Input data section start
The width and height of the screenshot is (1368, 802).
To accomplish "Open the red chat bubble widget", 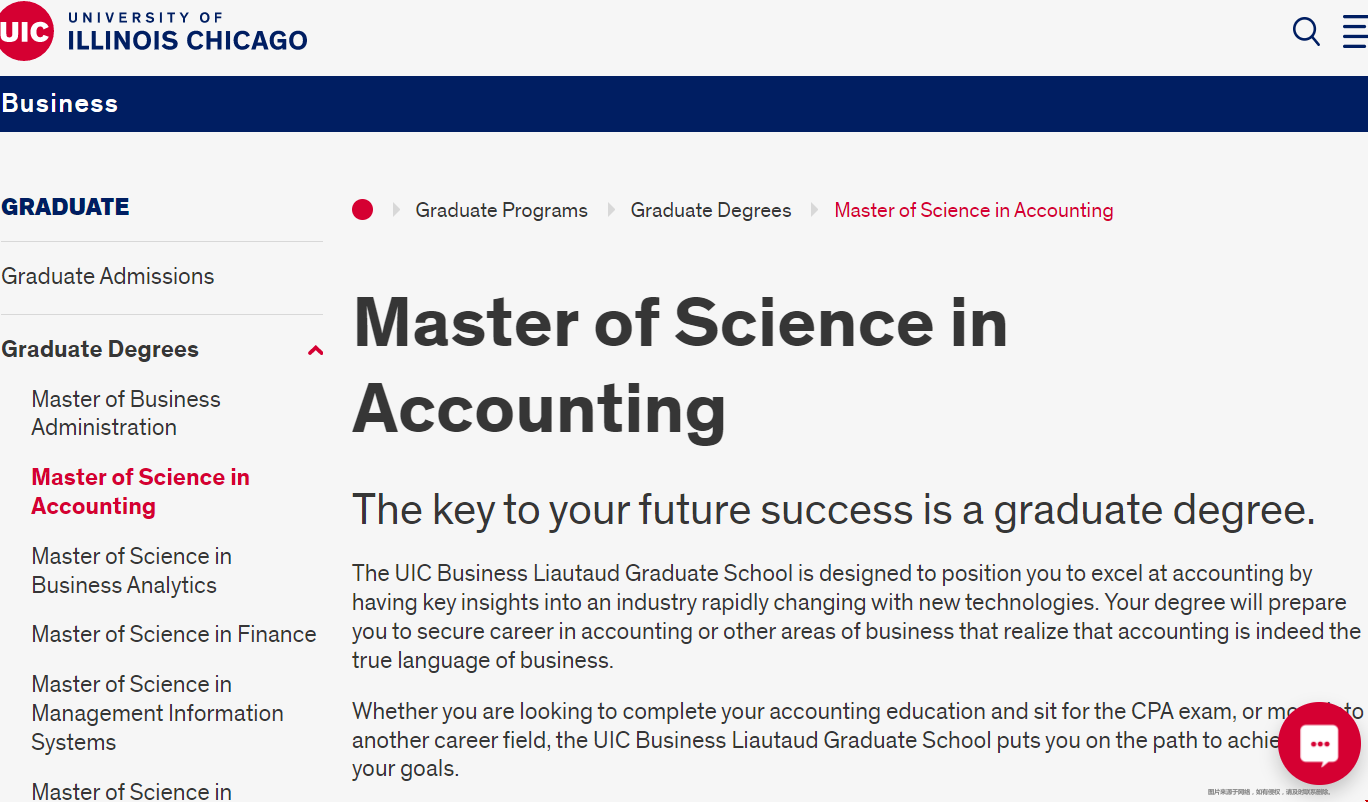I will click(x=1319, y=745).
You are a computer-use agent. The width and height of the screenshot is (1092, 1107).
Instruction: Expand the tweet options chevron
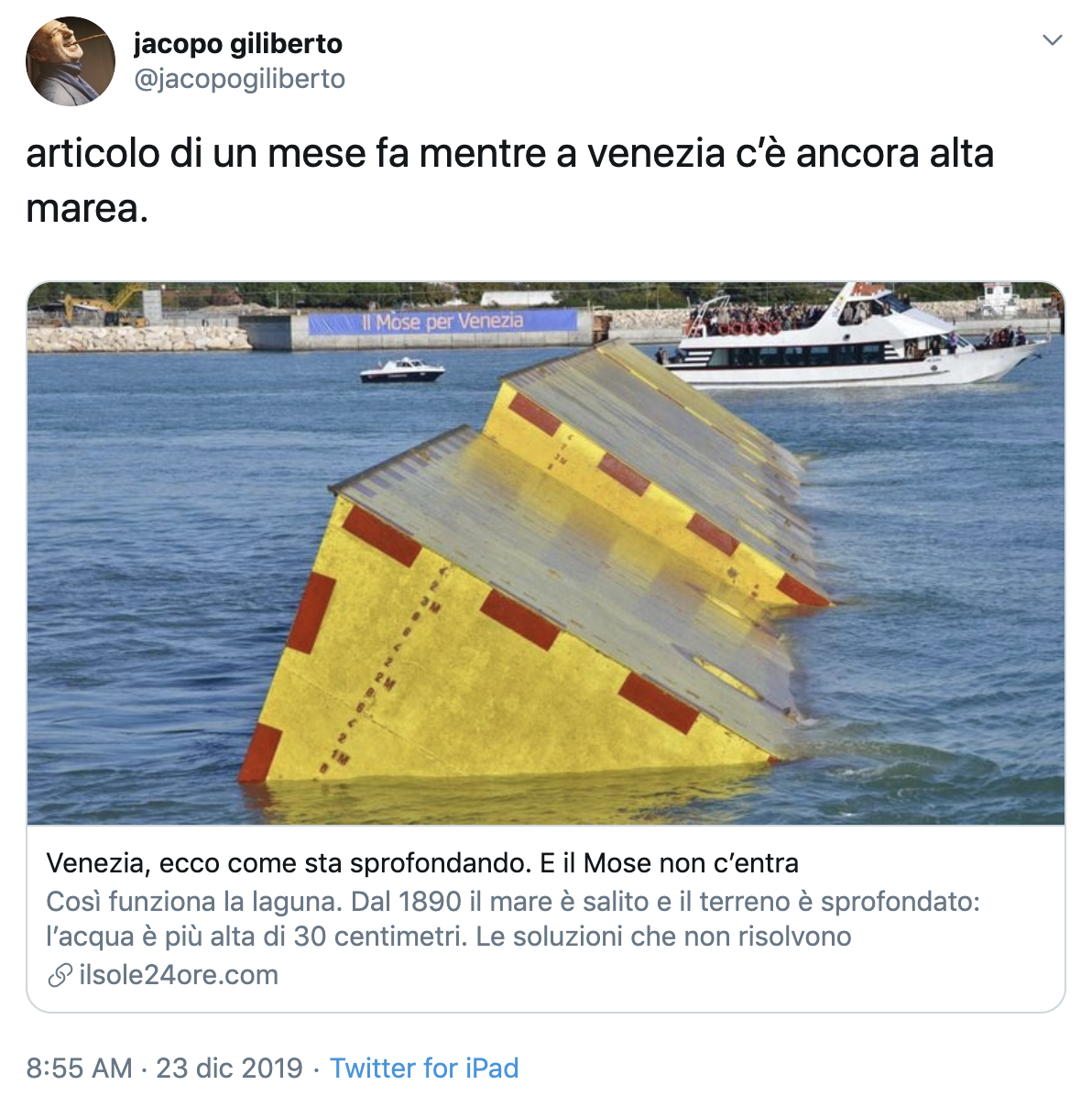(1053, 40)
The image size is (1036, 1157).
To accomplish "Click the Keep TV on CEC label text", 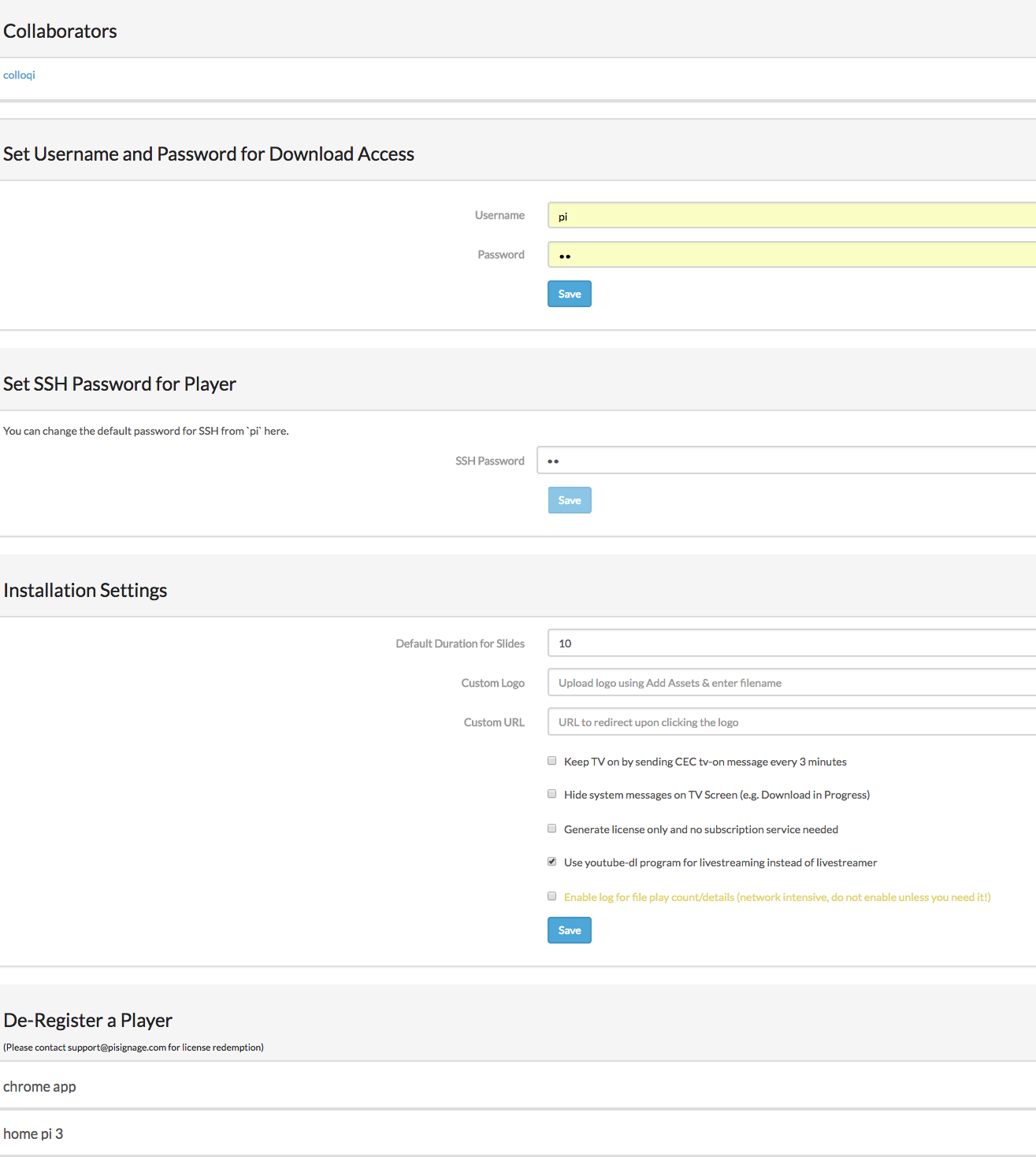I will click(x=705, y=762).
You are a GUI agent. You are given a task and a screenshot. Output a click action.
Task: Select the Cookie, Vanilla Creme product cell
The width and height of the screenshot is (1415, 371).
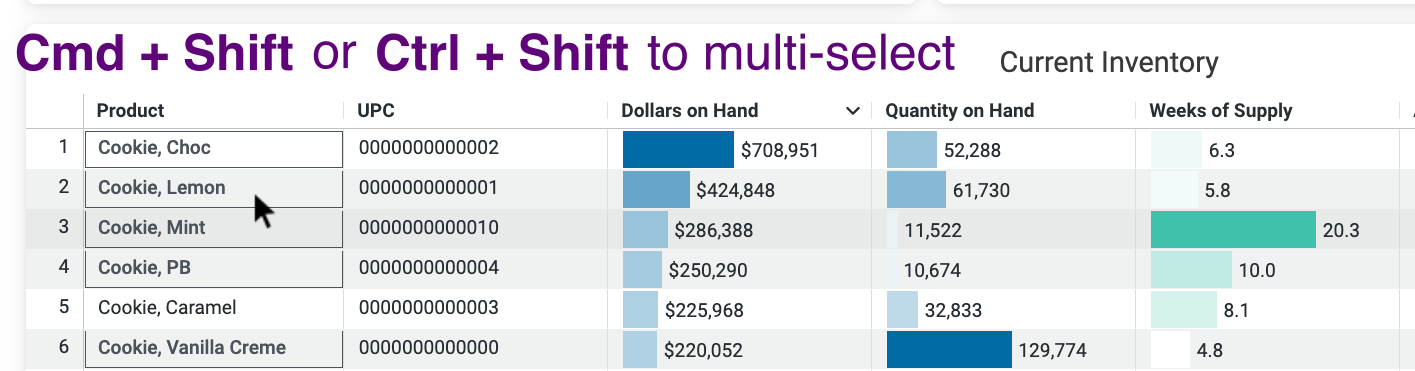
Input data section end
Your task: Find "agent" in the data above. Report each line where it appears.

Task answer:
You are a computer-use agent. The width and height of the screenshot is (1092, 1107).
You are a GUI agent. You are given a task and a screenshot. Output a click action.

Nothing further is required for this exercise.